Mahasiswa fakultas hukum universitas mulawarman
·waktu baca 2 menit
Tulisan dari Alya Azrah Fahmi Achmad tidak mewakili pandangan dari redaksi kumparan
Mahasiswa KKN Unmul di Desa Saka Kecamatan Sangkulirang, Kabupaten Kutai Timur, Hadirkan Rocket Stove sebagai Program kerja utama Alat ini dirancang sebagai solusi pengolahan sampah dengan sistem pembakaran yang menghasilkan asap jauh lebih minim dibanding cara konvensional.
Rocket Stove hadir sebagai jawaban atas persoalan yang sering dihadapi masyarakat desa, yaitu penumpukan sampah rumah tangga dan pembakarannya yang menimbulkan asap berlebihan.
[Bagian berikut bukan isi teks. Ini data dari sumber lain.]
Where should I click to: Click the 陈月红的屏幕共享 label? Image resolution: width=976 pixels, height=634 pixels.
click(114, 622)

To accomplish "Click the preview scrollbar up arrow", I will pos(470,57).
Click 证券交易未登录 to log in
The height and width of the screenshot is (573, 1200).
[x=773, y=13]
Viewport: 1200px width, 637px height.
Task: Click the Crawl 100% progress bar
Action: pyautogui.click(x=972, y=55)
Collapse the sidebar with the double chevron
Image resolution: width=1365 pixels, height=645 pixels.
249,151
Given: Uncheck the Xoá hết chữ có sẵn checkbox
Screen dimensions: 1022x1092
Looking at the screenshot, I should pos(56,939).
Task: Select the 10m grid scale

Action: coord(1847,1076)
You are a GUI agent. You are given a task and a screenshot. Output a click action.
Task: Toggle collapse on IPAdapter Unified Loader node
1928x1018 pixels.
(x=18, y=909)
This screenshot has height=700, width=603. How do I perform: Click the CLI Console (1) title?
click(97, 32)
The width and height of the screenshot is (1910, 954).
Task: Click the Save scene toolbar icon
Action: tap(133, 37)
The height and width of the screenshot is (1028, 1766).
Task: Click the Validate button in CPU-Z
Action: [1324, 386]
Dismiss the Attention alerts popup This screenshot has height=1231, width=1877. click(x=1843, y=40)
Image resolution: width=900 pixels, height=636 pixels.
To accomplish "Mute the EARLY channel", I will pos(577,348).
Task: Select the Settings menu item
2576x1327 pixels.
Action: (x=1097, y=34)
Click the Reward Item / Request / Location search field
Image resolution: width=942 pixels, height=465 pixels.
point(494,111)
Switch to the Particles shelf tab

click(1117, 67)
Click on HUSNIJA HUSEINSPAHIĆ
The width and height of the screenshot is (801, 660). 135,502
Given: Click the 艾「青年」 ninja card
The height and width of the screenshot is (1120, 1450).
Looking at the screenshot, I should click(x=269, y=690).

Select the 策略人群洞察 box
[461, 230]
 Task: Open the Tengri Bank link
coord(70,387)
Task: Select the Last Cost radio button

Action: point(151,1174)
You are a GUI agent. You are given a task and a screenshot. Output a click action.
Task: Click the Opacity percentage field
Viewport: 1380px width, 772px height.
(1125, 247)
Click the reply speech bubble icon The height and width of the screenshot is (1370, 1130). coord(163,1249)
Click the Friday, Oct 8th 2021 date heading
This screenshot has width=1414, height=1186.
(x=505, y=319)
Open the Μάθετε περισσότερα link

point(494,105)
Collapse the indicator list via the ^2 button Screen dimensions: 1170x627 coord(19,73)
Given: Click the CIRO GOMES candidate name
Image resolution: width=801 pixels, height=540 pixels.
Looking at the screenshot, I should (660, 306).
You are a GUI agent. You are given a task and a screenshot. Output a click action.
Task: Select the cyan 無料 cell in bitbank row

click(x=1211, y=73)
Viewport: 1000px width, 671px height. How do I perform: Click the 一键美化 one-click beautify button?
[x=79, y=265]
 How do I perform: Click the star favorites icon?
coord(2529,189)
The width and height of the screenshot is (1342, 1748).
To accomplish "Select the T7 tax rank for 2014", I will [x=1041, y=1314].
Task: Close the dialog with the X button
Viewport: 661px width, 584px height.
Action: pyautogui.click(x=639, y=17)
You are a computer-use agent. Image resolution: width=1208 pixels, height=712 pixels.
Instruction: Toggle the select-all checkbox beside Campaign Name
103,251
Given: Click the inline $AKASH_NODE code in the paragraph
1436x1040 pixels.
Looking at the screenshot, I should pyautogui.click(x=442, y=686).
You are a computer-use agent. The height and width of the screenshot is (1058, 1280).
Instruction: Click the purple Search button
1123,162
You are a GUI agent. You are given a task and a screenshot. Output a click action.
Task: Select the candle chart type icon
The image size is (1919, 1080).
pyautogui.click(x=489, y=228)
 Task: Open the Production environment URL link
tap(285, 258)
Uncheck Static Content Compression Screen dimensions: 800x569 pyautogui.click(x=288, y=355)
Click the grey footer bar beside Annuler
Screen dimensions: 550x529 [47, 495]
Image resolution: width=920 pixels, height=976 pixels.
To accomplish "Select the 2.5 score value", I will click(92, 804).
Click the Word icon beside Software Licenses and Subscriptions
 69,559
Asap dari pembakaran terbuka kerap menimbulkan polusi udara dan gangguan kesehatan, terutama pada saluran pernapasan.

Melalui program kerja ini mahasiswa KKN ingin memberikan alternatif pengelolaan sampah yang lebih ramah lingkungan. Rocket Stove bekerja dengan prinsip aliran udara yang optimal, sehingga proses pembakaran lebih sempurna dan asap yang dihasilkan lebih sedikit.
Menurut tokoh masyarakat berinisial H.B., rocket stove ini memang baru pertama kali beliau lihat, namun diyakini dapat menjadi solusi dalam pengelolaan sampah yang lebih baik, mengingat saat ini Desa Saka belum memiliki TPS (Tempat Pembuangan Sampah). Beliau juga menyampaikan bahwa bangunan rocket stove sangat praktis, karena tidak membutuhkan lahan yang luas dan sampah dapat langsung dimusnahkan tanpa harus menumpuk. Dengan demikian, risiko berkembangnya nyamuk akibat tumpukan sampah dapat dicegah. Selain itu, beliau menilai hasil pembakaran melalui rocket stove menghasilkan asap yang lebih sedikit karena sampah tidak berserakan saat dibakar. Harapannya, ke depan desa dapat memperbanyak pembangunan rocket stove di setiap RT serta melakukan sosialisasi kepada warga agar tidak lagi menimbun sampah di tanah maupun membakar di tempat yang tidak semestinya.
Program kerja Rocket Stove ini mendapatkan dukungan penuh dari pemerintah desa. Dukungan tersebut terlihat dari keterlibatan langsung perangkat desa dalam setiap tahap, mulai dari persiapan, pembuatan, hingga pendanaan. Dengan dukungan 100% dari pemerintah desa, diharapkan Rocket Stove dapat terus dimanfaatkan dan dikembangkan oleh masyarakat meskipun program KKN telah selesai
Melalui program kerja ini, mahasiswa KKN menunjukkan bahwa inovasi sederhana bisa membawa dampak besar. Rocket Stove bukan hanya alat pembakar sampah, tetapi juga langkah nyata menuju lingkungan desa yang lebih bersih, sehat, dan bebas asap.